The Arab Parliament sent a stern warning to the Kenyan government ordering it to stop interfering with matters to do with the sovereign state of Somalia.
It went on to accuse Kenya of trying to draw an unfounded map in a bid to win over the hotly contested territorial grounds.
"The Arab Parliament calls on Kenya to get its hands off Somali territorial waters, which are an integral part of the Arab waters, and rejects its false attempts to draw up a new, unfounded map while rejecting its threats to interfere in Somalia's internal affairs," read a tweet by the Somali Ministry of Foreign Affairs.
The Parliament, through the Somalia Ministry of Foreign affairs, went ahead to clarify that territorial boundaries are out of bounds for Kenyans.
The tiff between the two nations is hinged on a narrow triangle, off the coast of Africa, in the Indian Ocean, about 100,000 square kilometres. Both countries have staked a claim to the area because of its alleged large oil & gas deposits.
Kenya went ahead to seek the intervention of the United Nations Security Council (UNSC) on the maritime border dispute with Somalia.

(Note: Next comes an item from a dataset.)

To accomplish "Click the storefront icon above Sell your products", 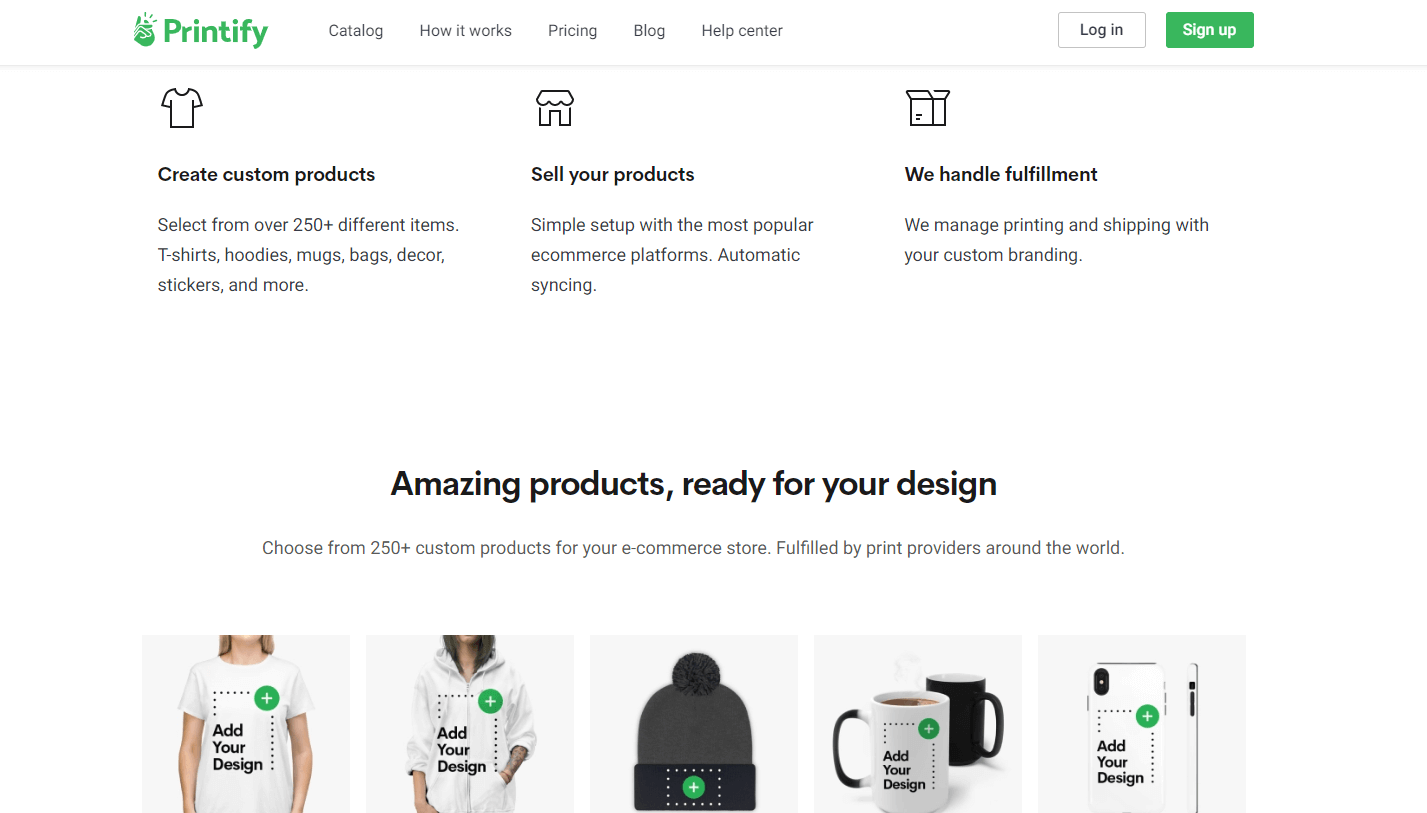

"Two weeks ago, the issue (maritime border dispute), was signalled by UN Secretary-General to the Security Council as a potential threat to peace and regional security," Foreign Affairs Cabinet Secretary Monica Juma confirmed.
Kenya on its part argued that should Somalia have its way, the issue would have negative ramifications across the continent, as it would prompt countries to the south to also re-negotiate their current borders.
Earlier in the year, Foreign Affairs CS Monica Juma announced that the government was waiting for a response that meets the minimum threshold from the Somali government, over the disputed oil blocks in the Indian Ocean.
According to her, Somali had issued a statement disputing the claims raised, and it was clear that they did not deny the existence of a map that depicts the blocks are on Kenyan territory.